## Supplied records
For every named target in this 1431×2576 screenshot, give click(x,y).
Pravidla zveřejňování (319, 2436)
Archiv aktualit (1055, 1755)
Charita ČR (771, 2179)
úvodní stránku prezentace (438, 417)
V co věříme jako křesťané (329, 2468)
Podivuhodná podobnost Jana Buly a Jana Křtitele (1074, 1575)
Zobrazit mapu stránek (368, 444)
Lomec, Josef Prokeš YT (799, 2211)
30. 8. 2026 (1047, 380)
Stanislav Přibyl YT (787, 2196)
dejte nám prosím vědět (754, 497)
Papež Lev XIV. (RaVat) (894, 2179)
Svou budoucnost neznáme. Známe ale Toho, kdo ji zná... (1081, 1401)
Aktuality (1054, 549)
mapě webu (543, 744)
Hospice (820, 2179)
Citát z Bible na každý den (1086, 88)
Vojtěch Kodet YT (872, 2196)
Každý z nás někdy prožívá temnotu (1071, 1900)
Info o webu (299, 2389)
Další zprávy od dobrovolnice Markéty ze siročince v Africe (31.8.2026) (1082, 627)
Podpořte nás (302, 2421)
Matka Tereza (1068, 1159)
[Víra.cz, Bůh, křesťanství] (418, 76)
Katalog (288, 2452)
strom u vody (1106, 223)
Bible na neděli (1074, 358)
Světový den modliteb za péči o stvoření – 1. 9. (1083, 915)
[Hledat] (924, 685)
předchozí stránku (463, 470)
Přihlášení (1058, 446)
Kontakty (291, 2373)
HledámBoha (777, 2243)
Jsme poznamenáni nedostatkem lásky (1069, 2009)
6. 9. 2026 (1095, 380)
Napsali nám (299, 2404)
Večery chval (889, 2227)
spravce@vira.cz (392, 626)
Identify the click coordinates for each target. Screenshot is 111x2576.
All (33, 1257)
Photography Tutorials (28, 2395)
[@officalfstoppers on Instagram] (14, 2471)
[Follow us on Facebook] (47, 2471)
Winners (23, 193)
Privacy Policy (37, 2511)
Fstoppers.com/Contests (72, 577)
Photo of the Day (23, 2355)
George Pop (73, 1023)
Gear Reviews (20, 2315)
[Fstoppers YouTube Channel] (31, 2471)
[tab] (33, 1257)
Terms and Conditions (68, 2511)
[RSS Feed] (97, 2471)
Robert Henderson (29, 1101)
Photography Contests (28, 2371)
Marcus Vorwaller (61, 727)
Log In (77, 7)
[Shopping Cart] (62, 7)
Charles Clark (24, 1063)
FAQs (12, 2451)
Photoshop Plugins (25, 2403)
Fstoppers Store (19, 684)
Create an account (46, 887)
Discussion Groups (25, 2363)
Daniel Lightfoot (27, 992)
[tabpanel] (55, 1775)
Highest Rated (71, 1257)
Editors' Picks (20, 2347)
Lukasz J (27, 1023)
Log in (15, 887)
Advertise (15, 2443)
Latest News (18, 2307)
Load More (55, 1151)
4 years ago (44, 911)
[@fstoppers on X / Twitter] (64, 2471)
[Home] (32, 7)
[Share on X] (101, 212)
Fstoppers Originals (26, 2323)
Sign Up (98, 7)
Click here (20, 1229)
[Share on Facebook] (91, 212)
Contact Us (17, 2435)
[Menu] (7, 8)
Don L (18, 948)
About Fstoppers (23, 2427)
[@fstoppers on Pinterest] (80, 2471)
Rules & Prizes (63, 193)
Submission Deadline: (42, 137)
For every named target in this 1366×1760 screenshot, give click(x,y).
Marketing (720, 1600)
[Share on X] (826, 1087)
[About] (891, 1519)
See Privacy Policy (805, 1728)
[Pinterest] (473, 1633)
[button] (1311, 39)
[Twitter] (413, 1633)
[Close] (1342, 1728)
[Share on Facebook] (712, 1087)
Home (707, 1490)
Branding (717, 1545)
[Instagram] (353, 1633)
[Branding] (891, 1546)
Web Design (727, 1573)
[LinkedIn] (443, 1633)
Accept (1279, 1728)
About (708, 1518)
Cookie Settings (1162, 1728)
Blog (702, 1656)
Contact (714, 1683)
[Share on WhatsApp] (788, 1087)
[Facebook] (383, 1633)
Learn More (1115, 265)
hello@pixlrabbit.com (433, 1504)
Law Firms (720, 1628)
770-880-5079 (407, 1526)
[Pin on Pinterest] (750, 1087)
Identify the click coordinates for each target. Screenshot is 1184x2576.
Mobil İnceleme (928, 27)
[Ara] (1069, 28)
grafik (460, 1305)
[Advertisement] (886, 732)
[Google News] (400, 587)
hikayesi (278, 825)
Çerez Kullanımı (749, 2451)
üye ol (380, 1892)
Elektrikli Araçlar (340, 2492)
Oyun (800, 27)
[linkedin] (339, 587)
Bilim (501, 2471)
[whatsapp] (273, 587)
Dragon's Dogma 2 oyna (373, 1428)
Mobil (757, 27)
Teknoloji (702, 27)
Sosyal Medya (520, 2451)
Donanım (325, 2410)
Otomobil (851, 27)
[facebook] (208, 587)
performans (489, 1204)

## Required work
Put down each entry again, unchanged and complete.

## Reply to the exercise
For every named target in this 1431×2576 screenshot, give click(x,y).
Pravidla zveřejňování (319, 2436)
Archiv aktualit (1055, 1755)
Charita ČR (771, 2179)
úvodní stránku prezentace (438, 417)
V co věříme jako křesťané (329, 2468)
Podivuhodná podobnost Jana Buly a Jana Křtitele (1074, 1575)
Zobrazit mapu stránek (368, 444)
Lomec, Josef Prokeš YT (799, 2211)
30. 8. 2026 (1047, 380)
Stanislav Přibyl YT (787, 2196)
dejte nám prosím vědět (754, 497)
Papež Lev XIV. (RaVat) (894, 2179)
Svou budoucnost neznáme. Známe ale Toho, kdo ji zná... (1081, 1401)
Aktuality (1054, 549)
mapě webu (543, 744)
Hospice (820, 2179)
Citát z Bible na každý den (1086, 88)
Vojtěch Kodet YT (872, 2196)
Každý z nás někdy prožívá temnotu (1071, 1900)
Info o webu (299, 2389)
Další zprávy od dobrovolnice Markéty ze siročince v Africe (31.8.2026) (1082, 627)
Podpořte nás (302, 2421)
Matka Tereza (1068, 1159)
[Víra.cz, Bůh, křesťanství] (418, 76)
Katalog (288, 2452)
strom u vody (1106, 223)
Bible na neděli (1074, 358)
Světový den modliteb za péči o stvoření – 1. 9. (1083, 915)
[Hledat] (924, 685)
předchozí stránku (463, 470)
Přihlášení (1058, 446)
Kontakty (291, 2373)
HledámBoha (777, 2243)
Jsme poznamenáni nedostatkem lásky (1069, 2009)
6. 9. 2026 (1095, 380)
Napsali nám (299, 2404)
Večery chval (889, 2227)
spravce@vira.cz (392, 626)
Identify the click coordinates for each target. Screenshot is 111x2576.
All (33, 1257)
Photography Tutorials (28, 2395)
[@officalfstoppers on Instagram] (14, 2471)
[Follow us on Facebook] (47, 2471)
Winners (23, 193)
Privacy Policy (37, 2511)
Fstoppers.com/Contests (72, 577)
Photo of the Day (23, 2355)
George Pop (73, 1023)
Gear Reviews (20, 2315)
[Fstoppers YouTube Channel] (31, 2471)
[tab] (33, 1257)
Terms and Conditions (68, 2511)
[RSS Feed] (97, 2471)
Robert Henderson (29, 1101)
Photography Contests (28, 2371)
Marcus Vorwaller (61, 727)
Log In (77, 7)
[Shopping Cart] (62, 7)
Charles Clark (24, 1063)
FAQs (12, 2451)
Photoshop Plugins (25, 2403)
Fstoppers Store (19, 684)
Create an account (46, 887)
Discussion Groups (25, 2363)
Daniel Lightfoot (27, 992)
[tabpanel] (55, 1775)
Highest Rated (71, 1257)
Editors' Picks (20, 2347)
Lukasz J (27, 1023)
Log in (15, 887)
Advertise (15, 2443)
Latest News (18, 2307)
Load More (55, 1151)
4 years ago (44, 911)
[@fstoppers on X / Twitter] (64, 2471)
[Home] (32, 7)
[Share on X] (101, 212)
Fstoppers Originals (26, 2323)
Sign Up (98, 7)
Click here (20, 1229)
[Share on Facebook] (91, 212)
Contact Us (17, 2435)
[Menu] (7, 8)
Don L (18, 948)
About Fstoppers (23, 2427)
[@fstoppers on Pinterest] (80, 2471)
Rules & Prizes (63, 193)
Submission Deadline: (42, 137)
For every named target in this 1366×1760 screenshot, give click(x,y).
Marketing (720, 1600)
[Share on X] (826, 1087)
[About] (891, 1519)
See Privacy Policy (805, 1728)
[Pinterest] (473, 1633)
[button] (1311, 39)
[Twitter] (413, 1633)
[Close] (1342, 1728)
[Share on Facebook] (712, 1087)
Home (707, 1490)
Branding (717, 1545)
[Instagram] (353, 1633)
[Branding] (891, 1546)
Web Design (727, 1573)
[LinkedIn] (443, 1633)
Accept (1279, 1728)
About (708, 1518)
Cookie Settings (1162, 1728)
Blog (702, 1656)
Contact (714, 1683)
[Share on WhatsApp] (788, 1087)
[Facebook] (383, 1633)
Learn More (1115, 265)
hello@pixlrabbit.com (433, 1504)
Law Firms (720, 1628)
770-880-5079 (407, 1526)
[Pin on Pinterest] (750, 1087)
Identify the click coordinates for each target. Screenshot is 1184x2576.
Mobil İnceleme (928, 27)
[Ara] (1069, 28)
grafik (460, 1305)
[Advertisement] (886, 732)
[Google News] (400, 587)
hikayesi (278, 825)
Çerez Kullanımı (749, 2451)
üye ol (380, 1892)
Elektrikli Araçlar (340, 2492)
Oyun (800, 27)
[linkedin] (339, 587)
Bilim (501, 2471)
[whatsapp] (273, 587)
Dragon's Dogma 2 oyna (373, 1428)
Mobil (757, 27)
Teknoloji (702, 27)
Sosyal Medya (520, 2451)
Donanım (325, 2410)
Otomobil (851, 27)
[facebook] (208, 587)
performans (489, 1204)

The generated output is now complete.